FIGURE 4.

In vivo FLIM-FRET analysis of interactions between Mgats and UDP-sugar transporters. A–K, confocal intensity-resolved (A, C, D, F, G, I, and J) and time-resolved (B, E, H, and K) imaging of eGFP-Mgat (D, G, and J) interaction with mRFP-UDP-sugar transporter (C, F, and I) in HEK293T cells in comparison with cells expressing eGFP-Mgat only (A). FLIM-FRET analysis of either Mgat1 (panel I), Mgat2 (panel II), Mgat4B (panel III), or Mgat5 (panel IV) putative interactions with NGT (C–E), UGT1 (F–H), and UGT2 (I–K). GFP fluorescence lifetime (τ) was shortened by simultaneous overexpression of eGFP-Mgats with both mRFP-NGT and mRFP-UGT1, strongly suggesting an interaction between these proteins.

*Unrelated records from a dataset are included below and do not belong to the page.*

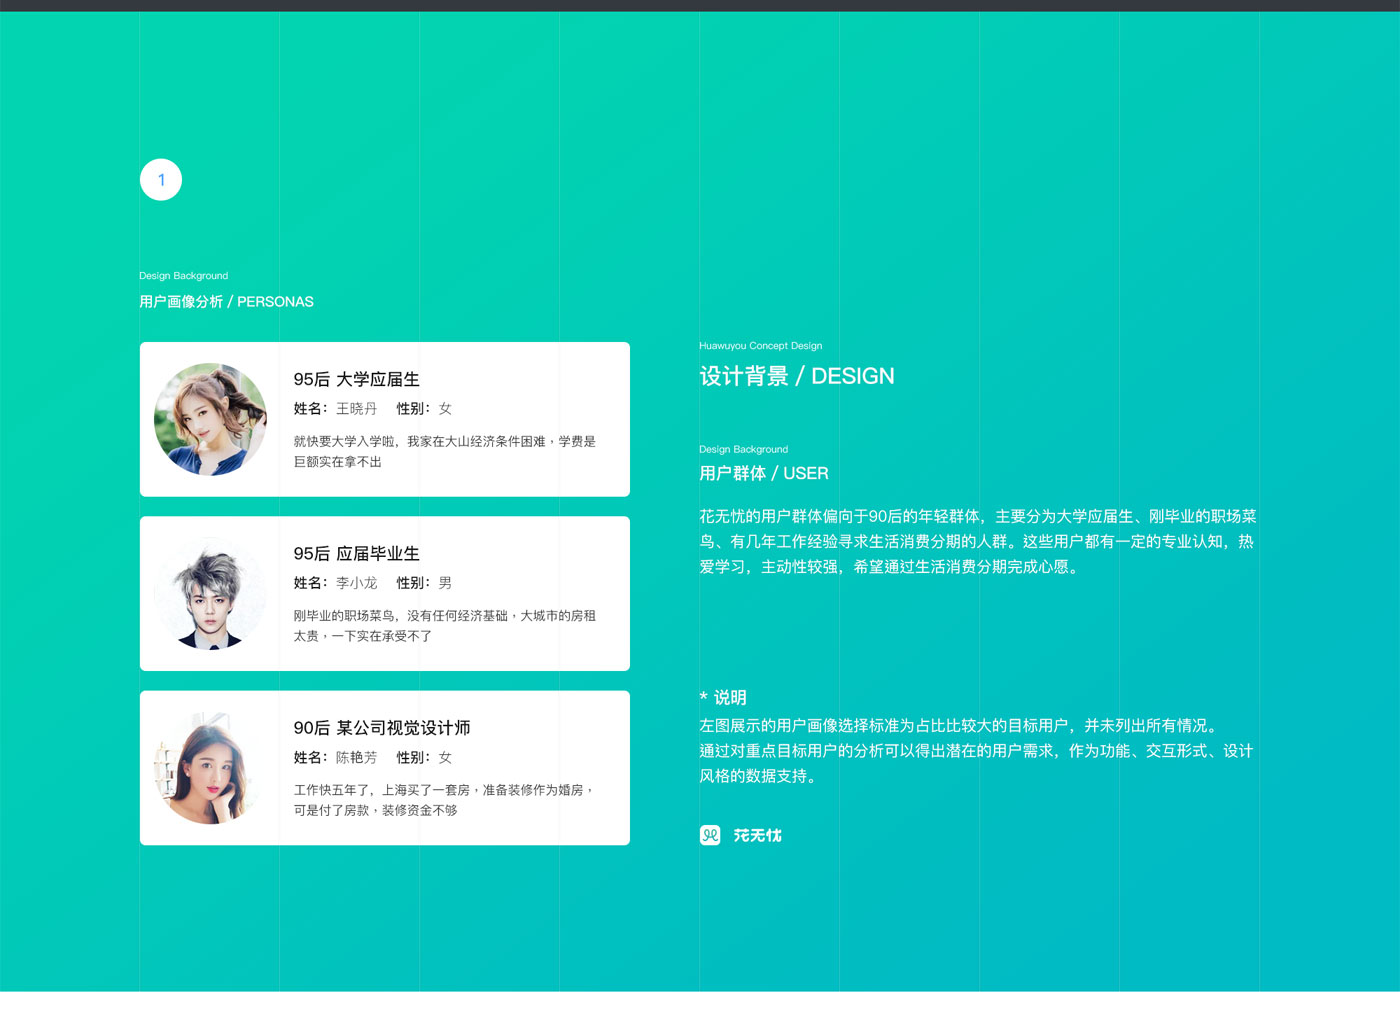Click the * 说明 note heading
This screenshot has height=1016, width=1400.
[x=723, y=697]
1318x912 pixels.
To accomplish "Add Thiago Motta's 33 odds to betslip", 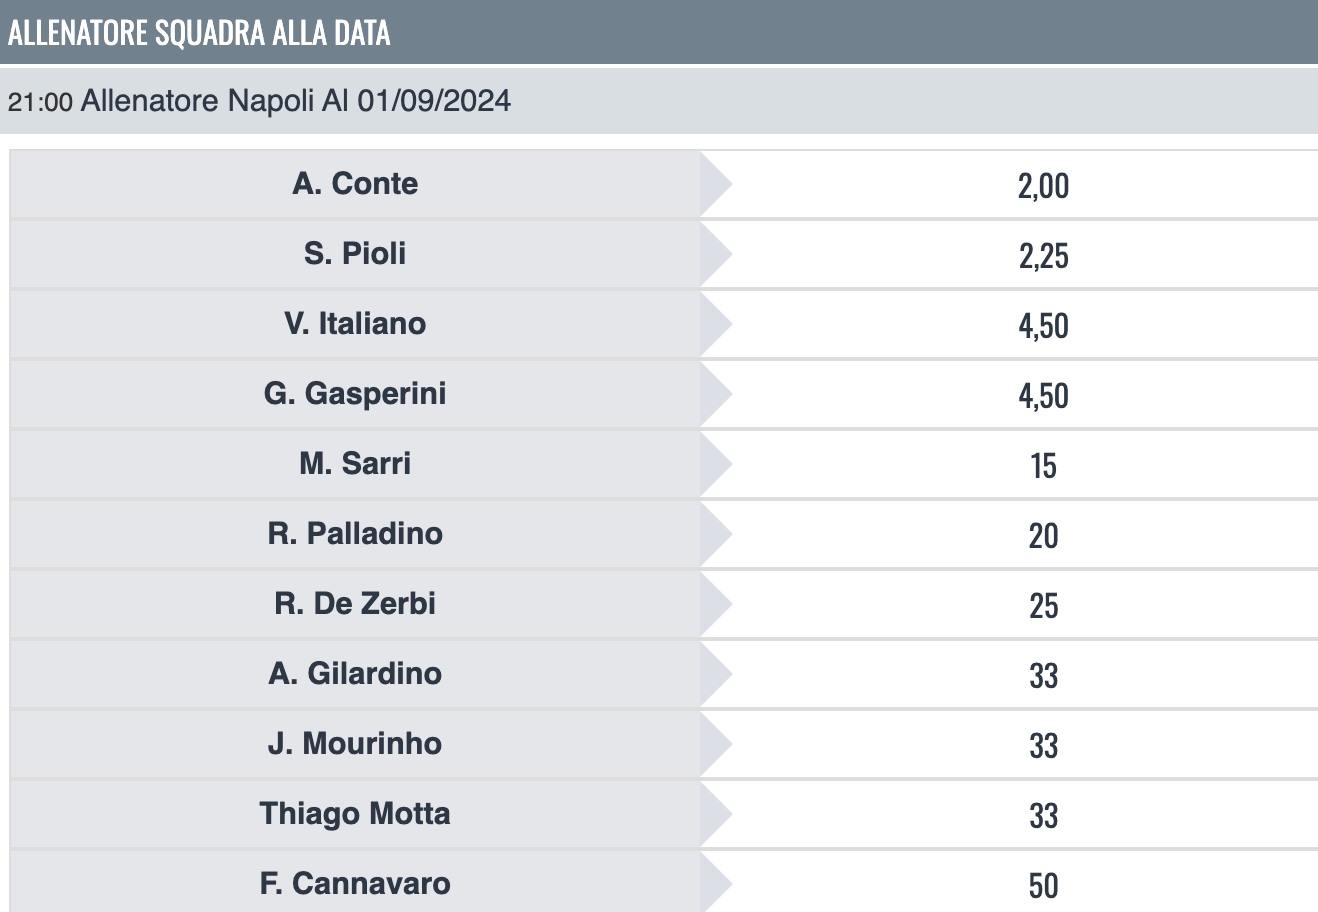I will pos(1043,815).
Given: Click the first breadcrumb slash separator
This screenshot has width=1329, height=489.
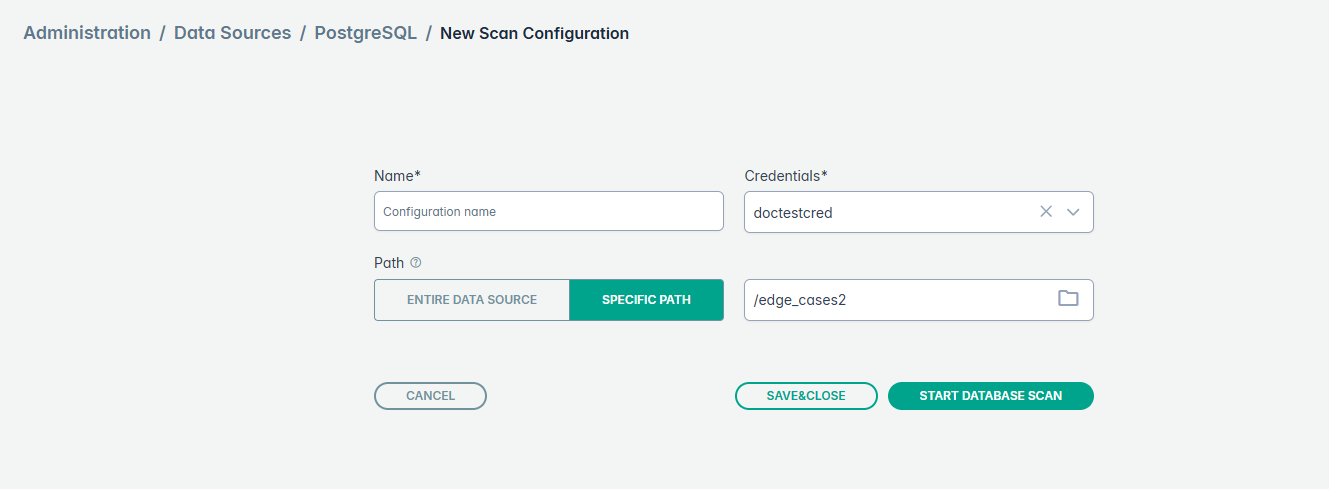Looking at the screenshot, I should pyautogui.click(x=162, y=33).
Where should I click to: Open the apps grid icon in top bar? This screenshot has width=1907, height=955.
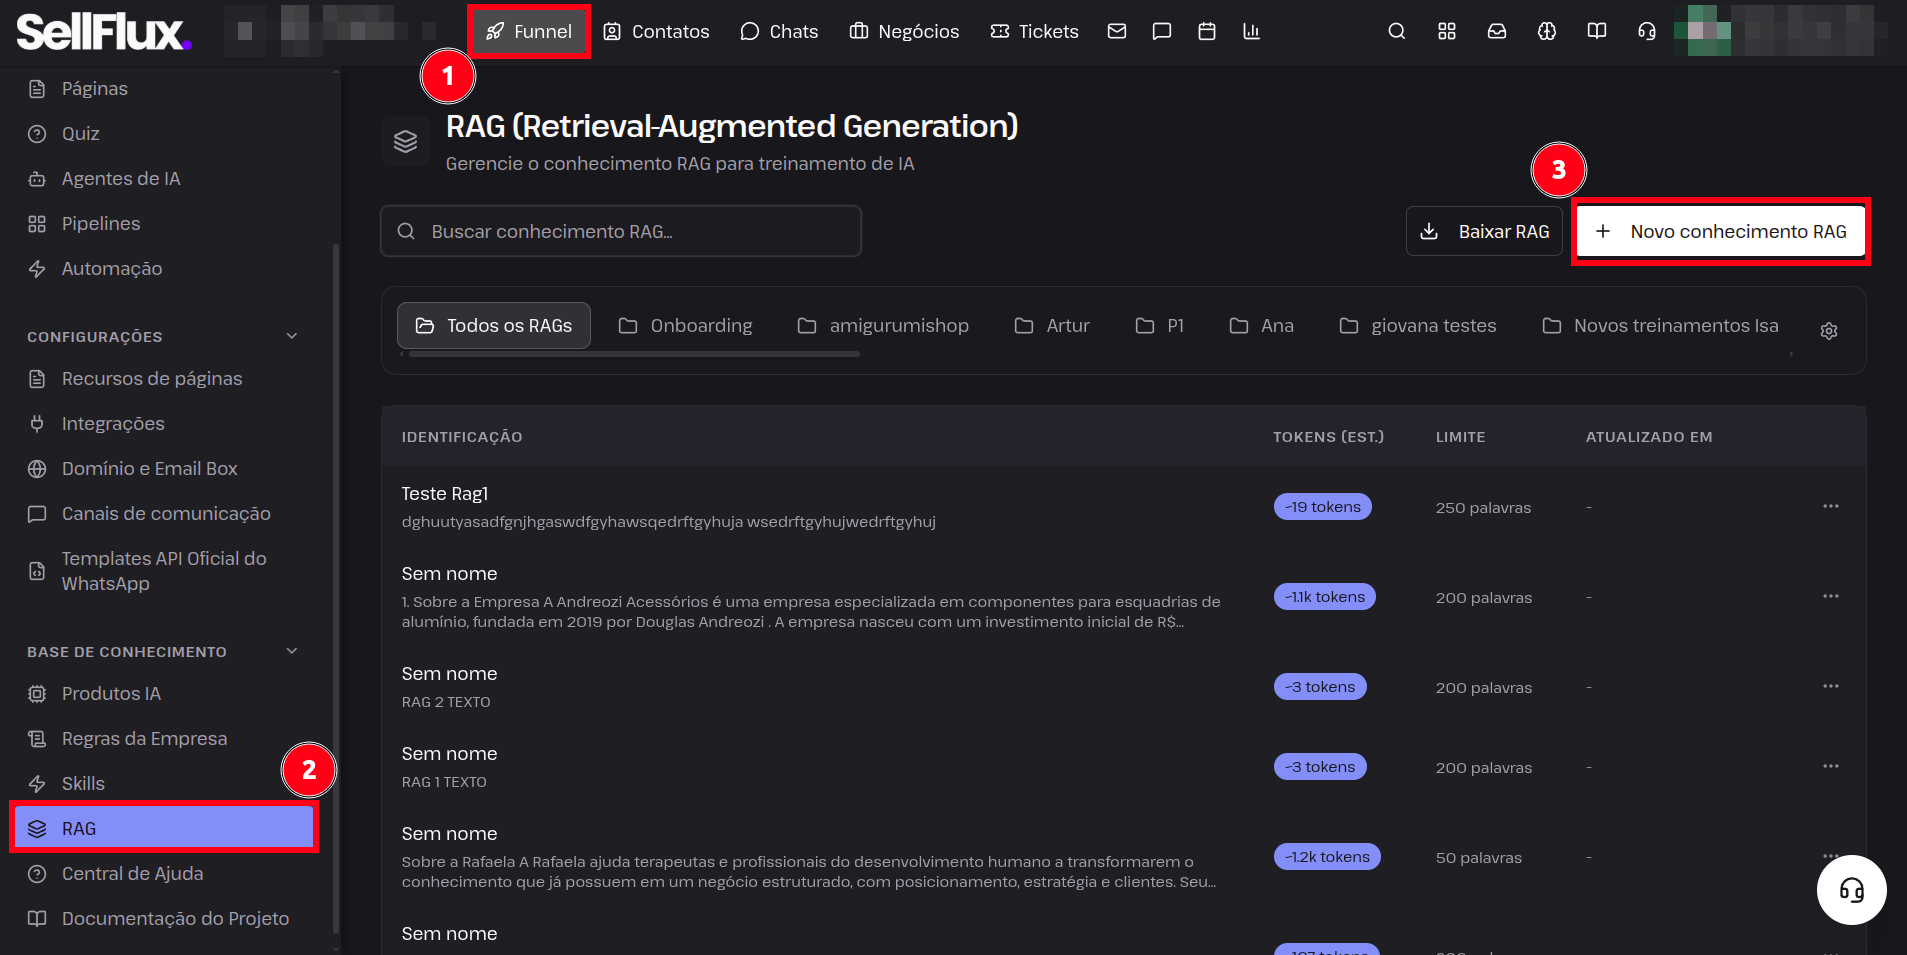(1447, 31)
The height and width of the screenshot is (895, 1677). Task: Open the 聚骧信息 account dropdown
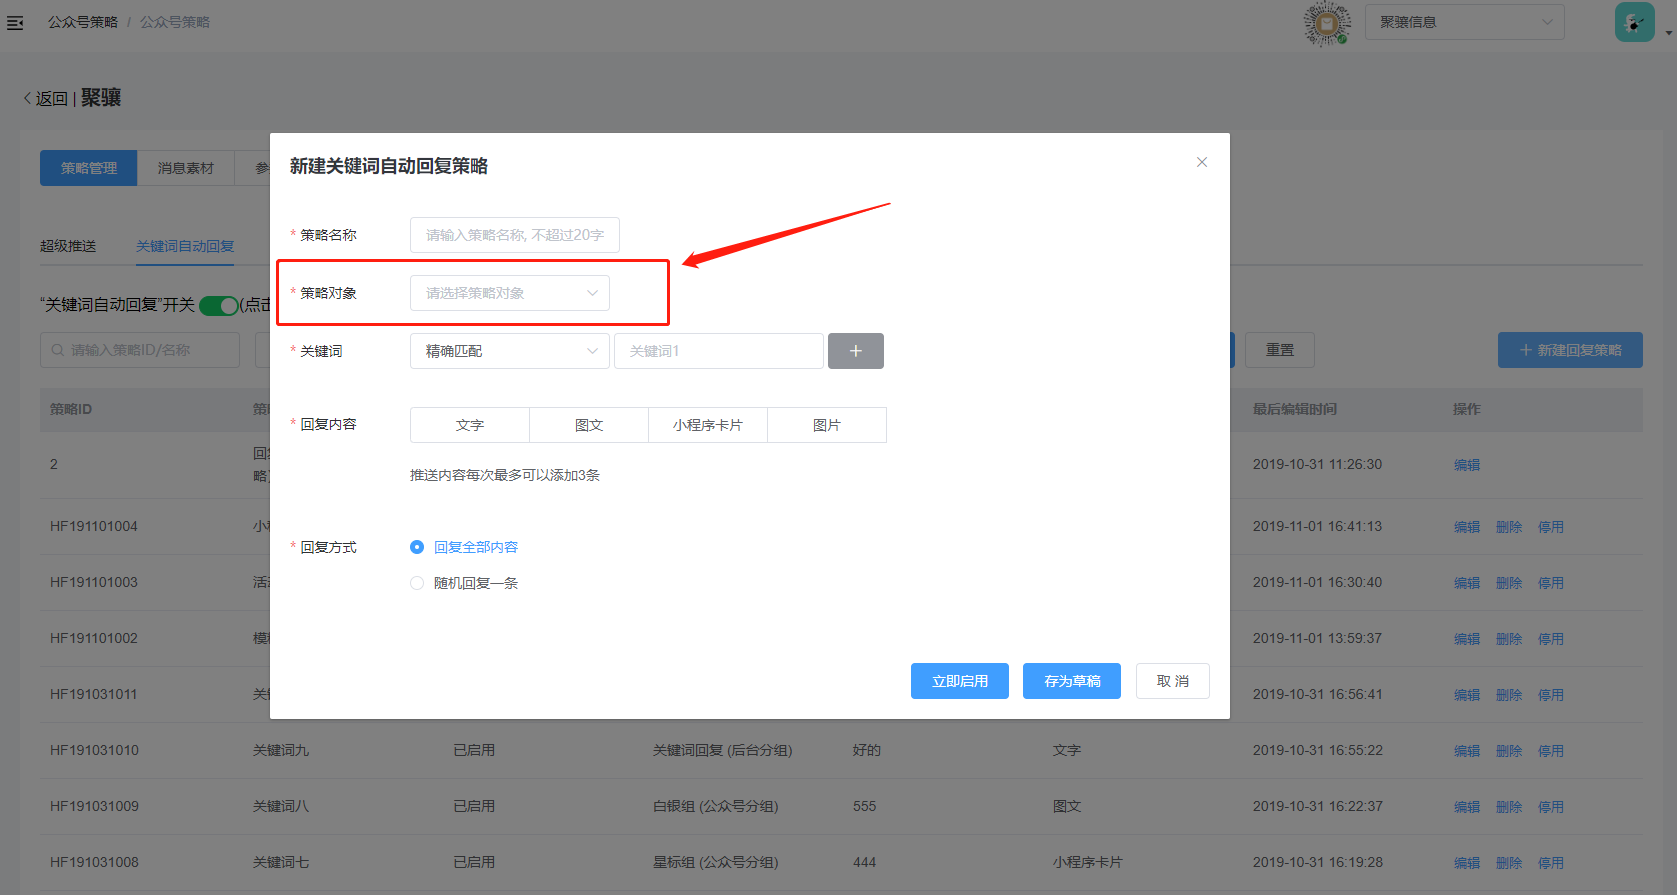click(x=1464, y=22)
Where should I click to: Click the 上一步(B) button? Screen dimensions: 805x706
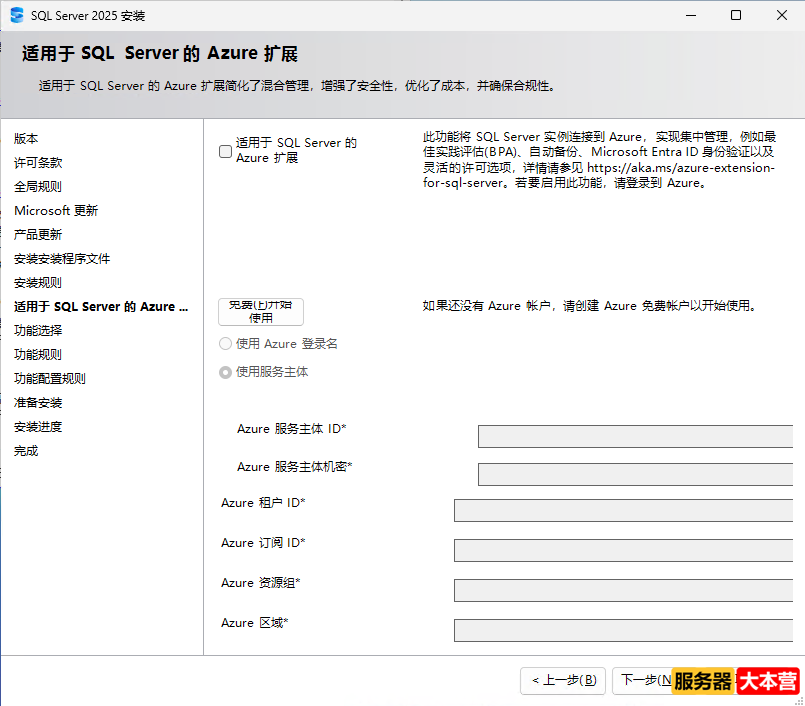(562, 680)
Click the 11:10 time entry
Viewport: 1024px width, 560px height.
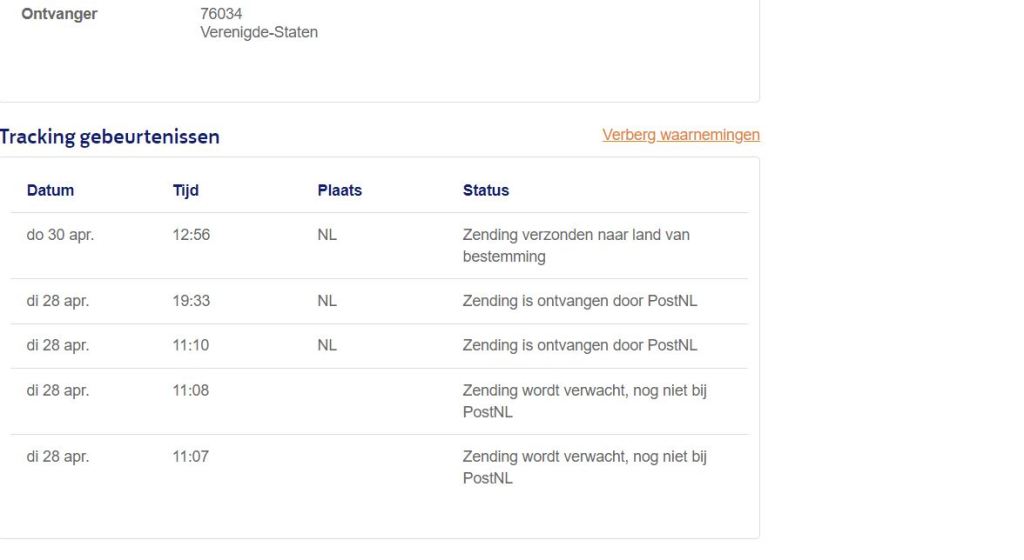[191, 346]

In the case of mRFP-UGT2, the same phenomenon was demonstrated only upon eGFP-Mgat4B co-expression. Co-expression of mRFP-UGT2 with eGFP-Mgat1, Mgat2, and Mgat5 did not influence GFP fluorescence lifetime. The red to blue color shift reflects shortening of the fluorescence lifetime. The rainbow scale bars placed next to time-resolved images (B, E, H, and K) represent fluorescence lifetime range between either 2.3 (blue) and 3.3 ns (red; Mgat1, Mgat4B, or Mgat5) or 2.3 (blue) and 3.1 ns (red; Mgat2). Bars, 20 μm. τ, fluorescence lifetime.